Key research themes
1. How do anthropological principles and ethical considerations shape the production and representation in anthropological filmmaking?
This research theme explores the negotiation between scientific rigor, ethical challenges, and storytelling aesthetics within anthropological filmmaking. It examines how anthropologists and filmmakers balance their multiple roles, ethical engagement, and the responsibilities inherent in representing others, especially in participatory and decolonizing contexts. This theme is crucial for ensuring ethnographic films remain both epistemologically sound and ethically accountable.

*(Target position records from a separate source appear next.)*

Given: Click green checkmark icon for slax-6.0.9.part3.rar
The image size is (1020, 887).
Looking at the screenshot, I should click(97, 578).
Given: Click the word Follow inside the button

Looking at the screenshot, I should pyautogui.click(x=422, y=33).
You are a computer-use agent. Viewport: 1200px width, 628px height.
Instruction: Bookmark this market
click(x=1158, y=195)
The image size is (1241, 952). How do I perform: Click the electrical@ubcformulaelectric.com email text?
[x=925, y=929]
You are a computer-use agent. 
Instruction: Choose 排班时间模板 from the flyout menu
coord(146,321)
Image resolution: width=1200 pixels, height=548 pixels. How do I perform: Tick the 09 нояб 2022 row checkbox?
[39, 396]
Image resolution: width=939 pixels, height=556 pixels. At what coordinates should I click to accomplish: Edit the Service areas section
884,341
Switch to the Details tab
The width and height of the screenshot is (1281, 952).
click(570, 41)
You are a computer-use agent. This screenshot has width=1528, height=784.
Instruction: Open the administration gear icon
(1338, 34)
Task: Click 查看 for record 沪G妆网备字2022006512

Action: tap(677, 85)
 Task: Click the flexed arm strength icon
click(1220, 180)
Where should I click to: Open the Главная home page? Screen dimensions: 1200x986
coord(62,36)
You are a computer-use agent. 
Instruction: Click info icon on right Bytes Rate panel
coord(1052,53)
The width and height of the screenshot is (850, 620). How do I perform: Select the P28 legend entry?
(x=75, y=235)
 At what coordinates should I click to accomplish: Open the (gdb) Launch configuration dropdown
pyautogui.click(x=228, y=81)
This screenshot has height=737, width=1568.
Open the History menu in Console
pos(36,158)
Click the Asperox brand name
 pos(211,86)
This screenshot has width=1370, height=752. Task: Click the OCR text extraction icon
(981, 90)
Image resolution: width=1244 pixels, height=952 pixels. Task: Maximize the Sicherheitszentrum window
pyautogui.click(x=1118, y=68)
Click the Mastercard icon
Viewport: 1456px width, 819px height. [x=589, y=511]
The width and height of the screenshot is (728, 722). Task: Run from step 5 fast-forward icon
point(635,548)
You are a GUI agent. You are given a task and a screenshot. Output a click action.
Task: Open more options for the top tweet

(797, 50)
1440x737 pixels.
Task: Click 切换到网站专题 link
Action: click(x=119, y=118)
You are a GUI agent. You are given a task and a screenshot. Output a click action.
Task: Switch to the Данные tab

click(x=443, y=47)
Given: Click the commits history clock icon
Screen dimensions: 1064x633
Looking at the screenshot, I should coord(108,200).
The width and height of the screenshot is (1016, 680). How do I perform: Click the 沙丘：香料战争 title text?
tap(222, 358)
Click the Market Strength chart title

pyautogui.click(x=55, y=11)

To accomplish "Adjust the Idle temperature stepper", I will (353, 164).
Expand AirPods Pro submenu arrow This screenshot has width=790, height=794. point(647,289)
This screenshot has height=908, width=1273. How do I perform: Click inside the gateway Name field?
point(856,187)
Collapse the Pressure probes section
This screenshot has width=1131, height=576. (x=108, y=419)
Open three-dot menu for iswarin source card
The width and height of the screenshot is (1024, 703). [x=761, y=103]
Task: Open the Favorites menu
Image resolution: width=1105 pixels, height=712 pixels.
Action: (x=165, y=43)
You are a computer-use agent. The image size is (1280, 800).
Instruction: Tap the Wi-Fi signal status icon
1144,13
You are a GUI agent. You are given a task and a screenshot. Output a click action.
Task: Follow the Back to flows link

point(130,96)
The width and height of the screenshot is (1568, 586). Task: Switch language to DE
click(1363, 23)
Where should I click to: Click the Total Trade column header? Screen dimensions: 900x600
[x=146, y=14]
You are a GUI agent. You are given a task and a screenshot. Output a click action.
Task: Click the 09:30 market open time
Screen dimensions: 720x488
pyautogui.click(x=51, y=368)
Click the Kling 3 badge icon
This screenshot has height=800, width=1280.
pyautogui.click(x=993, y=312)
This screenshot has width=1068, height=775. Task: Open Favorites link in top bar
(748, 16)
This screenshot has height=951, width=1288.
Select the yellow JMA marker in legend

2. How are new media technologies and collaborative practices transforming the production, authorship, and dissemination of ethnographic films?
This theme investigates technological innovation, digital culture, and participatory methodologies that enable new forms of shared authorship, distribution, and sensorial engagement in anthropological filmmaking. It highlights the shift from unilateral filmmaking to collaborative and networked production processes, including Indigenous and community-led media, and the resulting redefinitions of ethnographic authorship, visual epistemology, and exhibition.
3. How can sensory, embodied, and affective methodologies enhance the representation and understanding of lived experience in anthropological filmmaking?
This theme focuses on the integration of sensory ethnography, feminist and decolonial perspectives, and embodied filmmaking practices that aim to convey affect, care, and subjectivity beyond observational paradigms. It investigates techniques that foreground corporeality, multi-sensoriality, and narrative intimacy to open new epistemological and affective dimensions in ethnographic and documentary film, thus enriching anthropological insights into human experience.